Credit Suisse Group AG (CSGN), the second- largest Swiss bank, reported a 96 percent decline in first- quarter profit after booking accounting charges related to its own debt and costs for 2011 bonuses.
Net income fell to 44 million Swiss francs ($48 million) from 1.14 billion francs in the year-earlier period, the Zurich- based bank said in a statement today.
Chief Executive Officer Brady Dougan said the bank benefitted from an “improved environment” in the quarter and cut risk-weighted assets at the investment bank by more than previously targeted. Credit Suisse decided to scale down its investment bank last year as the European sovereign-debt crisis and stricter capital requirements contributed to a 62 percent drop in the group’s annual earnings.
“I’m relatively impressed with what they’ve achieved in the first quarter,” Dirk Becker, a Frankfurt-based analyst at Kepler Capital Markets who rates the bank “reduce,” said in an interview. Still, “the challenges are really huge for Credit Suisse” going forward, in both investment banking and in wealth management, he said.

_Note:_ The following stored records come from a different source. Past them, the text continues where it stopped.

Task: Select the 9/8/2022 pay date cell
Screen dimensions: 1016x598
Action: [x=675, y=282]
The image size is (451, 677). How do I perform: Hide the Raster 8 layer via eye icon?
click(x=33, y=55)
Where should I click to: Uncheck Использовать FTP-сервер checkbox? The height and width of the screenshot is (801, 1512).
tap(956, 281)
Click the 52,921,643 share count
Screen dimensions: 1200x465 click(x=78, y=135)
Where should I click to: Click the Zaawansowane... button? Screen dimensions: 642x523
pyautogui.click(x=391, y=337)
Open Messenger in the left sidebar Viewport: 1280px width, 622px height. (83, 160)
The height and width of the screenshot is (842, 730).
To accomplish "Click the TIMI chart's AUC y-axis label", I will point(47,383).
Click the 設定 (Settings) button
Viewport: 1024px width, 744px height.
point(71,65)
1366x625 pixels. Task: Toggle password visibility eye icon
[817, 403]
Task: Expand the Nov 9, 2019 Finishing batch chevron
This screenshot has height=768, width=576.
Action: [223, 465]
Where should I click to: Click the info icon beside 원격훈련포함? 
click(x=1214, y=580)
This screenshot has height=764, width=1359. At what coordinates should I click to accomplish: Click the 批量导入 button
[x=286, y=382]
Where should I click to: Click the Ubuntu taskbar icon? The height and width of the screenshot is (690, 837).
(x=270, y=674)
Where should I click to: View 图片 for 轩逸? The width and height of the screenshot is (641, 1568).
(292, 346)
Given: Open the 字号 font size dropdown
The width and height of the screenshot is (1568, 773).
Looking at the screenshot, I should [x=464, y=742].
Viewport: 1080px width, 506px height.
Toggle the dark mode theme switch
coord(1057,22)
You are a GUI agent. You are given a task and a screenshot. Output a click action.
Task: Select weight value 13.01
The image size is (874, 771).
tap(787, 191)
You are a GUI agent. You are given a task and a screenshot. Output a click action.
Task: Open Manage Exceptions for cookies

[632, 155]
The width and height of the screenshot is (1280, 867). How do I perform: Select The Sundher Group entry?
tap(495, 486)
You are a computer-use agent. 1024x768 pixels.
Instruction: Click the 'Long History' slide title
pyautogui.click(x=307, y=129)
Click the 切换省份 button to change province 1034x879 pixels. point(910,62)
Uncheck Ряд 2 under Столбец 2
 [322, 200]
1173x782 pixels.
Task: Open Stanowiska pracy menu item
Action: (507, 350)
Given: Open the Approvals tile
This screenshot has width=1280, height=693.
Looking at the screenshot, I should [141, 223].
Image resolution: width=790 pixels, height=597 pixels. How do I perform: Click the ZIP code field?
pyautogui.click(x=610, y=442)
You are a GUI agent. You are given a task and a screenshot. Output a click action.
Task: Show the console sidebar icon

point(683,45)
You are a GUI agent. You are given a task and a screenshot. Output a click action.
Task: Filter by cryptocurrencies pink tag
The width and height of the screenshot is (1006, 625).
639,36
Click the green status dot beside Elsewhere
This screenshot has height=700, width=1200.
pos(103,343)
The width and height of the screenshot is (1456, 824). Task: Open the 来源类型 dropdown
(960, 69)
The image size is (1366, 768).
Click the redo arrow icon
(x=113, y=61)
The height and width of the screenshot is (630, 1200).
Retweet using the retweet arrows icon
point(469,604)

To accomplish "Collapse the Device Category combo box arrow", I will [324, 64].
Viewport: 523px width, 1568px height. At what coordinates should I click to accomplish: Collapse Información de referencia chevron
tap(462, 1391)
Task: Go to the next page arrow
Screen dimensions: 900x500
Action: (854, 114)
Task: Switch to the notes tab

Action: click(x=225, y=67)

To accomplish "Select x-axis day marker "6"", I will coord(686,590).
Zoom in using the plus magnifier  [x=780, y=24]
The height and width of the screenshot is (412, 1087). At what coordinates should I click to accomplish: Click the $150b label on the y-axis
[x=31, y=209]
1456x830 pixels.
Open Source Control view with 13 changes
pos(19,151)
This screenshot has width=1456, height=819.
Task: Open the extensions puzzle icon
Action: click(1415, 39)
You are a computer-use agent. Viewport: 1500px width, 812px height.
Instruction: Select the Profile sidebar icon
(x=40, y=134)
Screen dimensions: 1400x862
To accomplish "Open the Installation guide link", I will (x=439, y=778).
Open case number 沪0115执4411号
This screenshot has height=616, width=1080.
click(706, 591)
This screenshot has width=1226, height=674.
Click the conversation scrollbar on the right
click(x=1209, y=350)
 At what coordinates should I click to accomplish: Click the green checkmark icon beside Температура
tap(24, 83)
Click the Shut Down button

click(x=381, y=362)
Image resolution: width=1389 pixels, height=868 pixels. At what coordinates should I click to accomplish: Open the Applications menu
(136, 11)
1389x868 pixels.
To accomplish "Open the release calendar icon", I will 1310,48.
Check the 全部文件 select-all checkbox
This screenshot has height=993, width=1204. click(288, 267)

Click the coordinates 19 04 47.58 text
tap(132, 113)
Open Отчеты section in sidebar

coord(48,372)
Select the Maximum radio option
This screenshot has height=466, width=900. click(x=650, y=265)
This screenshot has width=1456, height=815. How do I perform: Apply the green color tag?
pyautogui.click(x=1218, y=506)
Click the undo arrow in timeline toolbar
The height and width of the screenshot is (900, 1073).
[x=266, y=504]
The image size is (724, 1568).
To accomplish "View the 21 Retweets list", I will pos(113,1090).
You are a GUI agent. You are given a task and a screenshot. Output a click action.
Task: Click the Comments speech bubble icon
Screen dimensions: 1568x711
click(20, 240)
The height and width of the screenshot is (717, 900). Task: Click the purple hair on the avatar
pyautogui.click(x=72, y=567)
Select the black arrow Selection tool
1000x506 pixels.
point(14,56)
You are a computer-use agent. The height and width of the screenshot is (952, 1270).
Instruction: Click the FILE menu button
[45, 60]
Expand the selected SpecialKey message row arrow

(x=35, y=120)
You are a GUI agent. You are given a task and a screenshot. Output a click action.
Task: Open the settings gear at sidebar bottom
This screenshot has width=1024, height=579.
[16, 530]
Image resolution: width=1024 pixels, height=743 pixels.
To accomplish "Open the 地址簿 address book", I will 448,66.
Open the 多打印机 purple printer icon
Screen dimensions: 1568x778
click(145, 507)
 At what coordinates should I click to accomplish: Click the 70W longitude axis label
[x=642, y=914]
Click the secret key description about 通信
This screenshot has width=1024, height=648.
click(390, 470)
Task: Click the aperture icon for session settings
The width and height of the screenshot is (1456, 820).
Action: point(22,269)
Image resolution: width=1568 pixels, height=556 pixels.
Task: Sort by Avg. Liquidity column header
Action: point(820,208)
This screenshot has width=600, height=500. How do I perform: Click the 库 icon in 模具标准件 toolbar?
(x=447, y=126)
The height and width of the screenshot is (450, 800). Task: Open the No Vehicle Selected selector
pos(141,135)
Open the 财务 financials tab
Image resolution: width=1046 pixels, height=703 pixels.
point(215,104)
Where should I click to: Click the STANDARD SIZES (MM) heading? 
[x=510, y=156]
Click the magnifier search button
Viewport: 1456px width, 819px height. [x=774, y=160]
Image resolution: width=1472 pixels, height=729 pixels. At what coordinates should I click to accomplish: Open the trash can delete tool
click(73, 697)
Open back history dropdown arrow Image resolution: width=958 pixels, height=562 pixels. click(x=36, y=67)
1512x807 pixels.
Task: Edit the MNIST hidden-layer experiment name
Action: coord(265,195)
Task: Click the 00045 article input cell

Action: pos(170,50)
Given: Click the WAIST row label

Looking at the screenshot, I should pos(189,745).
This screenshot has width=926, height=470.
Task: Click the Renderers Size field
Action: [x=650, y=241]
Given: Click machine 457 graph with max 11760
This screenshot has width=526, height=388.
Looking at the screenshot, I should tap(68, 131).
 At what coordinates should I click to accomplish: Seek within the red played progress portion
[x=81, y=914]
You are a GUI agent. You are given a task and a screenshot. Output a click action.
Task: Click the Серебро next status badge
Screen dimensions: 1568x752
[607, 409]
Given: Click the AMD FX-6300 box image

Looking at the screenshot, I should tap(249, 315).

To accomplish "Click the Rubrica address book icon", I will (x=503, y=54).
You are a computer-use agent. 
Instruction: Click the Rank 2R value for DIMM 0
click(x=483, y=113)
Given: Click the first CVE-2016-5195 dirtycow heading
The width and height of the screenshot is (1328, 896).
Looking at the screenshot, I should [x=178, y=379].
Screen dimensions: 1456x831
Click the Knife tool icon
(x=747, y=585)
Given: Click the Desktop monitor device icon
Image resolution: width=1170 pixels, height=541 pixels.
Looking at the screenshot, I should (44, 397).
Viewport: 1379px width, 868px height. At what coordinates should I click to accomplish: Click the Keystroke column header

Credit Suisse was little changed at 23.56 francs by 9:42 a.m. in Zurich trading. The stock has gained 6.8 percent this year, compared with a 2.1 percent increase in the 43-company Bloomberg Europe Banks and Financial Services Index and a 1.6 percent advance in UBS AG, its larger Swiss competitor.
Pretax profit at the investment bank fell 33 percent to 993 million francs in the quarter, while earnings from private banking dropped 27 percent to 625 million francs. The asset management division had a 43 percent increase in pretax profit to 250 million francs, driven by a 178 million-franc gain from the sale of part of the bank’s stake in Aberdeen Asset Management Plc.
The firm benefited less from the rebound in fixed-income markets in the quarter than its U.S. competitors. Revenue from fixed-income sales and trading fell 21 percent to 2 billion francs from a year earlier, compared with the average 12 percent increase excluding valuation adjustments reported by Citigroup Inc. (C), JPMorgan Chase & Co,Goldman Sachs Group Inc. (GS), Bank of America Corp. and Morgan Stanley, according to data compiled by Bloomberg.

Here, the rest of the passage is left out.